Poursuivez, s'il vous plaît, le texte sur l'émission Apostrophes à partir de sa dernière phrase.

EXTRAIT DU DOCUMENT.
:::::
Pour mémoire, cette émission passait à 21h30 sur Antenne 2. Il serait bien difficile aujourd'hui d'amener la culture dans le salon des Français à une heure de si grande écoute.
Le présentateur était le rondouillard Bernard Pivot, fils d'épiciers lyonnais qui a choisi le journalisme, passionné qu'il était de littérature et de sport. Présent derrière le petit écran chaque vendredi soir de l'année scolaire, entre 1975 et 1990 et 724 émissions, Pivot a su imposer sa bonhommie provinciale dans le milieu littéraire et intellectuel français, très élitiste et renfermé, et dominé par la capitale.
Apostrophes, comme toutes les émissions télé de l'époque, on ne le répétera jamais assez, jouissait d'une liberté de ton surprenante de nos jours. "C'est pas aujourd'hui qu'on verrait ça à la télé" comme dirait l'autre.

Alcool, tabagie, invectives musclées et irruptions de détraqués sur le plateau étaient monnaie courante, un peu comme dans Droit de réponse.
Parmi les moments cultes, on retiendra notamment la fois où Charles Bukowski, l'écrivain anarchiste américain, enquillant à l'antenne whiskies sur whiskies et finissant complètement torché, au point de devoir être évacué du plateau en titubant (et, paraît-il menaçant "pour rire" un vigile d'un couteau!), pelote le genou de Catherine Paysan et interrompt régulièrement les intervenants, avant de se faire engueuler plusieurs fois par François Cavanna "Bukowski, ta gueule, tu nous enquiquines", "Je vais te mettre mon poing sur la gueule!"
"J'savais pas qu'on pouvait apporter ses bouteilles"...
:::::
DONNÉES FOURNIES.
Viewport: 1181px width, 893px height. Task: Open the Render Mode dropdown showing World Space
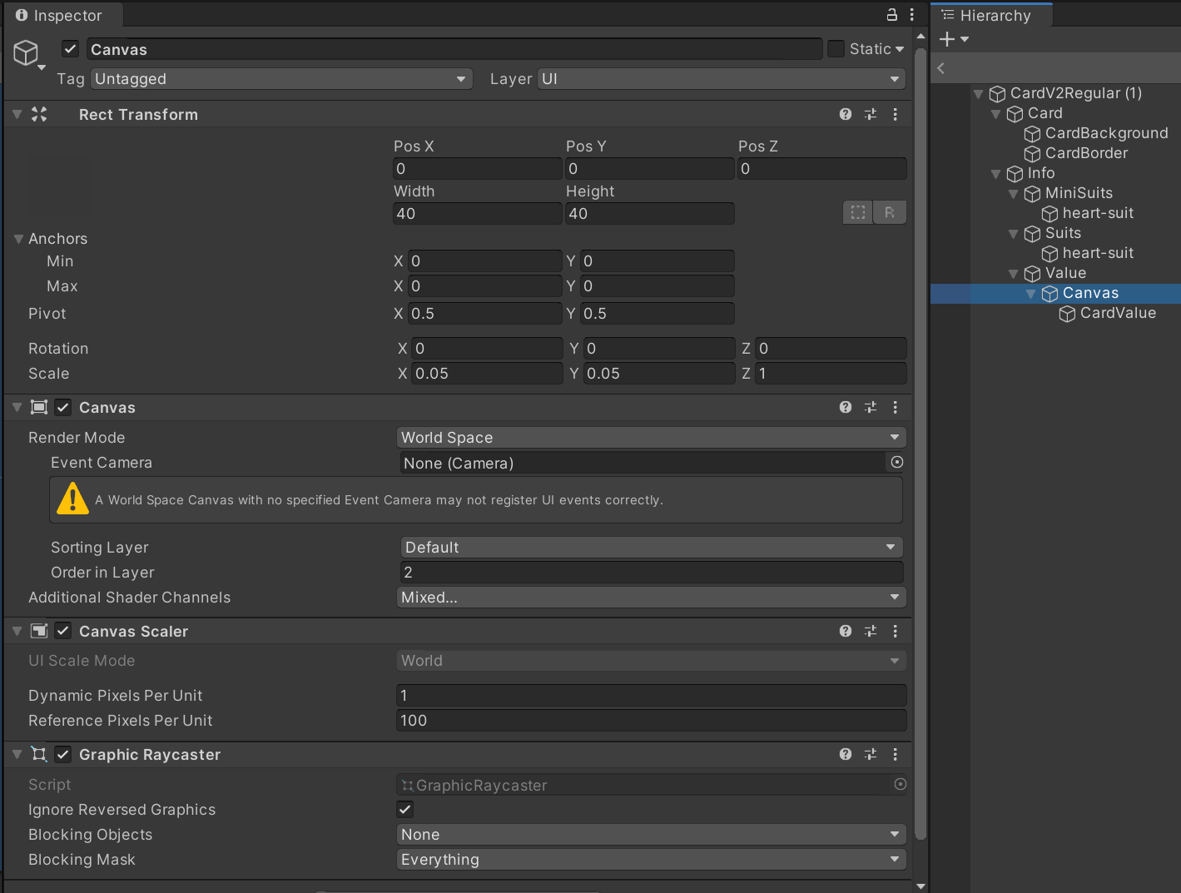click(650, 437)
:::::
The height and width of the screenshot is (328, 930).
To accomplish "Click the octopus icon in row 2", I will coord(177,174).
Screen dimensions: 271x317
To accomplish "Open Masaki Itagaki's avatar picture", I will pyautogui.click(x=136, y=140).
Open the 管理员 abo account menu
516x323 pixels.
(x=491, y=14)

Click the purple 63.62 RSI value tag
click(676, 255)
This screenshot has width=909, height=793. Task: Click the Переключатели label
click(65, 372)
:::::
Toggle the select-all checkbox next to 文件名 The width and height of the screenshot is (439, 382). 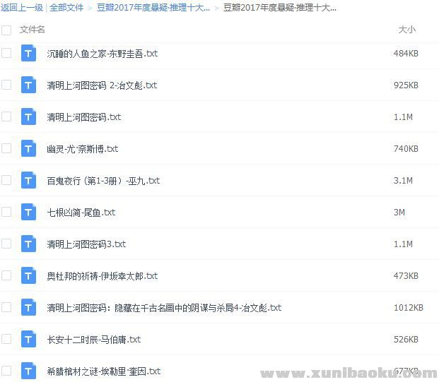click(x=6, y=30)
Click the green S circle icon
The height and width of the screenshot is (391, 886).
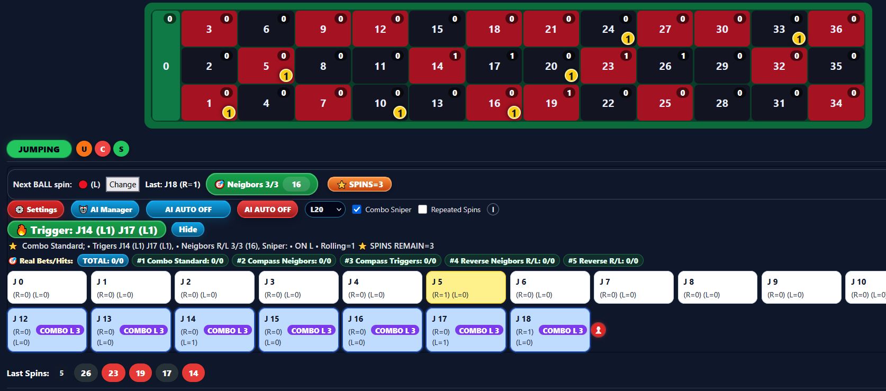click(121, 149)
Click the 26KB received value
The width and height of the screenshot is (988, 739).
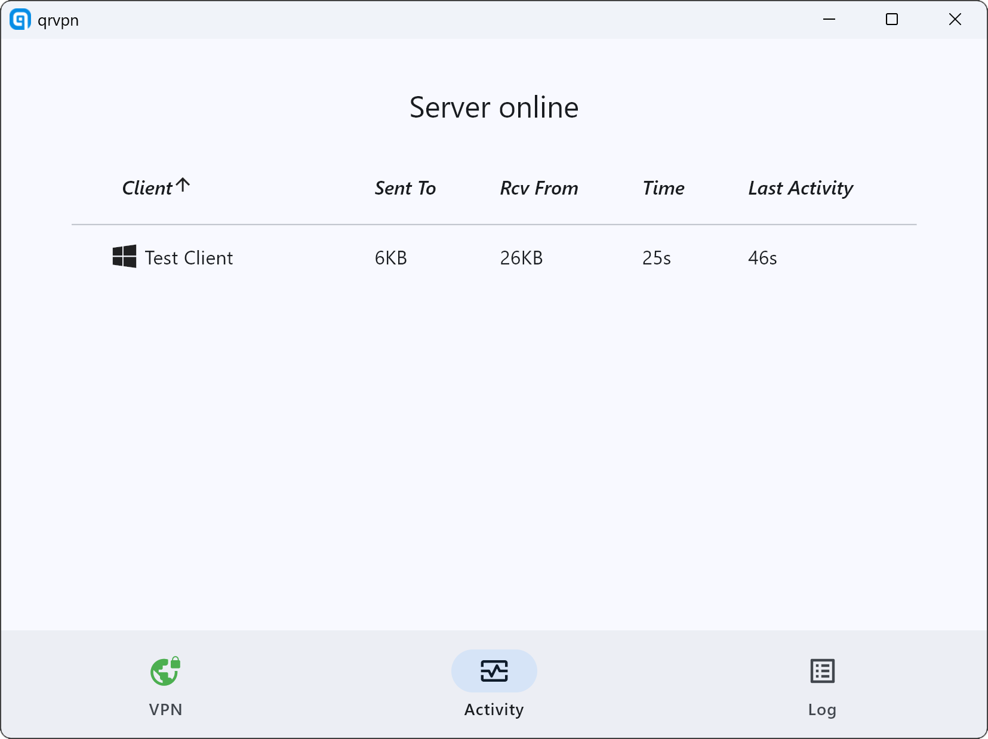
:::::
RÉPONSE.
Ou encore Gainsbourg, en mode Gainsbarre complètement imbibé avec son inséparable clope, qui traite Guy Béart de "blaireau".
A l'époque, la "sécurité" sur un plateau était une vue de l'esprit, avec des vigiles à la petite semaine qui ne trouveraient même pas leur place à l'entrée un Franprix, alors que dans des émissions actuelles tournées en direct du type Le Petit Journal, ce sont de gros balèzes rompus au corps à corps. Par les temps qui courent, c'est compréhensible.
Voilà donc comment un énergumène disant représenter le "mouvement étudiant" menace de se trancher la gorge ou de se faire hara-kiri si on l'évacue du plateau. Il réussit donc à monopoliser l'antenne pendant 5 bonnes minutes. Bon, là je triche. Ce n'était pas Apostrophes mais Bouillon de culture et les années 90.

Au rayon "prises de bec", c'était encore Jean Daniel (Le Nouvel Obs) et Jean d'Ormesson (Le Figaro) qui en viennent presque aux mains, au cours d'une dispute sur l'occident et ses valeurs. Le tout sous les yeux médusés d'Alexandre Soljenitsyne qui fait ainsi la brutale expérience du débat d'idées "démocratiques" dans le bloc de l'ouest.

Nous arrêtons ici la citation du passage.